UK - Ministers have banned damaging types of fishing in 60 square nautical miles of sea off the South West coast to protect threatened sea life.

About 10 per cent of Lyme Bay from West Bay to Beer Head will be permanently closed to scallop dredgers and bottom trawlers which drag nets along the seabed, to safeguard the area’s rich marine life and habitats.

Lyme Bay is home to world-renowned reefs as well as important species including pink sea fans, sunset cup corals and several rare sponges.

After public consultation and a full assessment of the impacts, the government has ordered that the area be closed from early July.

Fishing using nets nearer the surface or static nets and lines will still be allowed, as will diving for scallops, scuba diving and sea angling.
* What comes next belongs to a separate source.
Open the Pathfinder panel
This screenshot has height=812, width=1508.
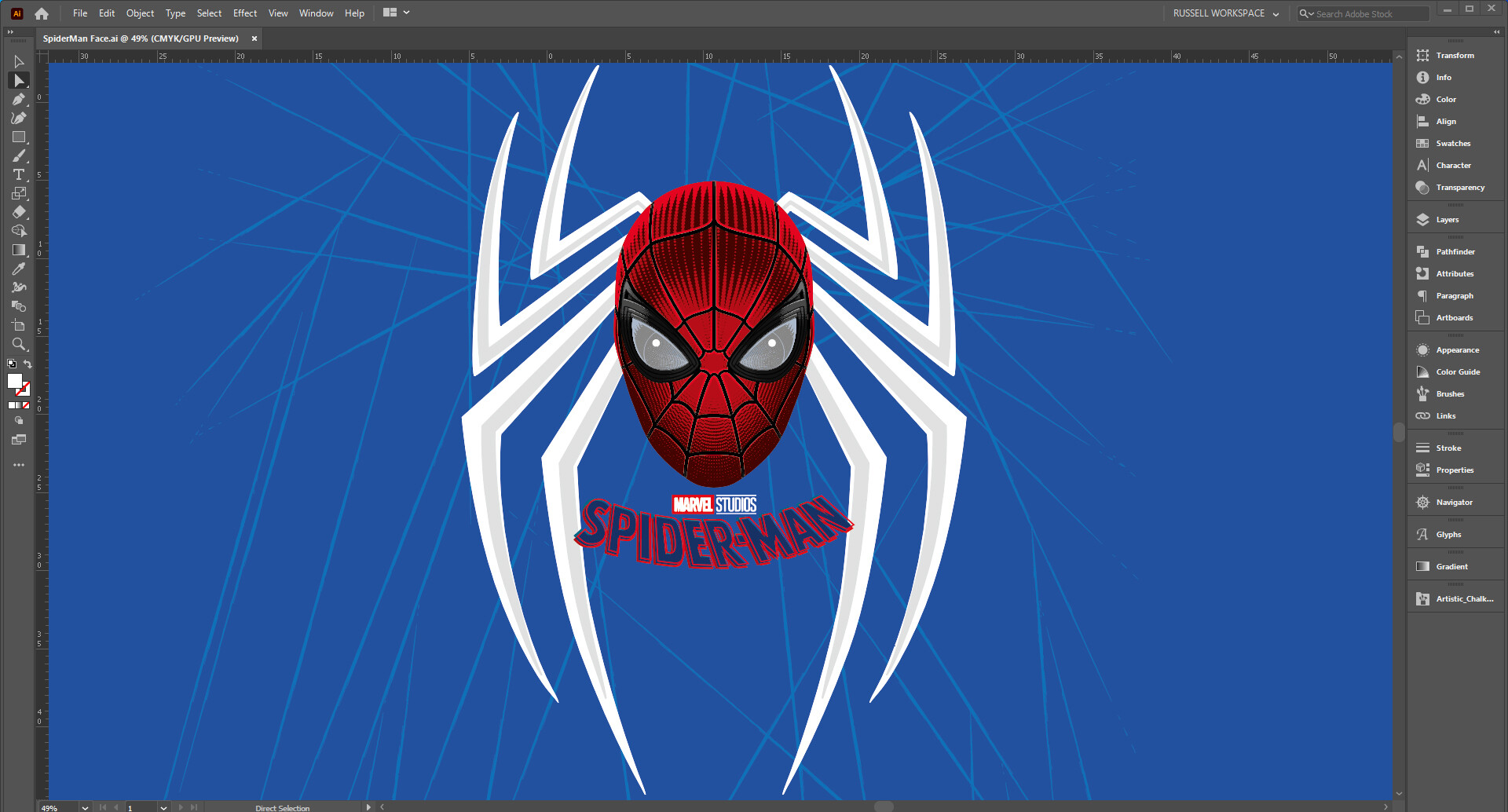coord(1454,251)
Environment Secretary Hilary Benn said: "Lyme Bay is one of Britain’s richest marine environments, and the measures we have announced today will protect the reefs and the wildlife that depends on them from the most damaging fishing methods.

The environmental benefits will be huge, and species under threat will be able to recover and thrive."

Marine and Fisheries Minister Jonathan Shaw said: "A lot of work has gone into assessing the impacts, and this is just the kind of major decision about managing and protecting our seas that the government’s Marine Bill will help us take in future.

"The decision to protect Lyme Bay’s wildlife shows that we are committed to protecting the marine environment. I want to work with people all around our coast to establish a national network of marine conservation zones to help protect the richness and diversity of life in our seas."

The recovery of species and habitats in the closed area, as well as social and economic impacts, will be monitored closely.